Banks Are Turning To Blockchain In Search Of High-Quality Trading Assets

BNP Paribas has joined JPMorgan in using digital tokens for short-term trading in fixed income markets as some of the world’s largest investment banks step up their efforts to modernize the $12 billion market with blockchain technology.

The French bank has joined a blockchain-powered network operated by its US rival, which has attracted more than $300 billion in transactions since its launch in December.

This agreement represents the first steps in the effort to use digital tokens in one of the crucial links in the global financial system.

The buyback market, or repo, is used by investors to borrow high-quality assets for a few days, and by central banks to conduct their monetary policy.

According to the Bank for International Settlements, three-quarters of transactions are backed by government bonds, making the market an important source of high-quality collateral for banks to fund their balance sheets or raise the funds needed to support their derivative positions.

With JPMorgan’s blockchain, banks can lend US Treasury bonds as collateral for a few hours, without the bonds leaving their balance sheets.

Post-crisis regulatory requirements require banks to hold large amounts of liquid assets – which can be easily bought and sold even in times of market stress – such as treasury bills as a security buffer. By tokenizing these assets, banks can temporarily turn them into collateral for a few hours, but without lowering their security buffers, which are calculated at the end of each day.
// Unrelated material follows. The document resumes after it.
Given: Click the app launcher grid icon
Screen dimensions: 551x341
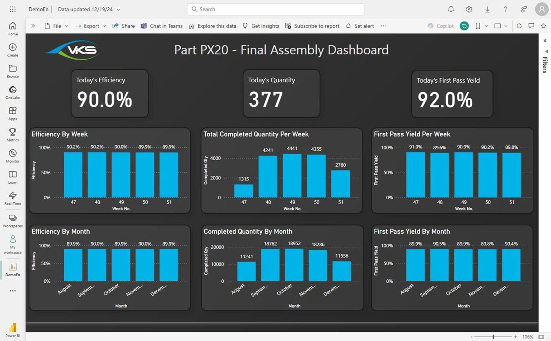Looking at the screenshot, I should (13, 9).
The token represents a digital version of a treasury and borrowers can exchange it for cash.

Details such as the loan term and settlement time are controlled by a smart contract, which ensures that the funds are in the borrower’s account and that the collateral locked against the loans is released at the end of the transaction. As of December 2020, more than $300 billion of these short-term loans have taken place on JPMorgan Onyx Digital Assets’ blockchain technology platform.

Joe Bonnaud, Chief Operating Officer of Global Markets and Head of Engineering at BNP Paribas, said the two main use cases for the bank were securities financing and intraday repo.
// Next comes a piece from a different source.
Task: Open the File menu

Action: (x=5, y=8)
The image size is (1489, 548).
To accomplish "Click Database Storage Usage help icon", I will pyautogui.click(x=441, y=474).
“This is not just a proof-of-concept, we see this as part of our effort to leverage technology across the entire trading and operational lifecycle as the market evolves,” he adds.
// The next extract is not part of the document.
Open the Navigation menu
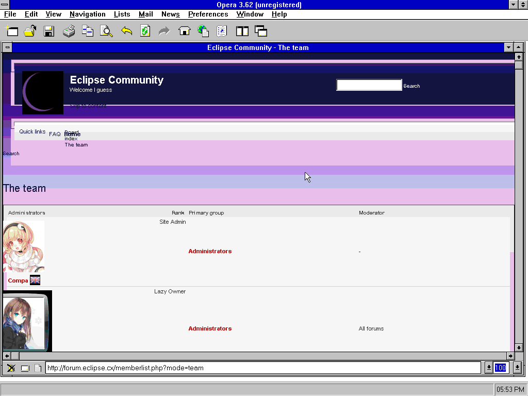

Scott Lucas, head of DLT markets at JPMorgan, said the bank is exploring other fixed income assets against which traders can borrow.

“We are considering expanding the eligibility criteria established alongside US Treasuries,” Lucas said.

More and more participants are joining the platform, including banks and their customers from Europe, UK and Asia.

JPMorgan has made great strides in digital assets in recent years, although CEO Jamie Dimon often criticizes digital assets like bitcoin.

The bank’s Onyx unit has been experimenting with deploying blockchain technology in traditional markets, with former head of digital unit Christine Moy recently noting that JPMorgan was the first bank to provide regulated crypto exchanges with bank accounts.

In mid-February, JPMorgan also became the first major bank to join the metaverse. In addition to broadening its guarantee criteria, the bank is also exploring ways to offer its professional customers access to new markets.

Tyrone Lobban, head of Onyx Digital Assets at JPMorgan, said the bank is also exploring the possibility of using Onyx as a gateway to decentralized financial markets for institutional investors.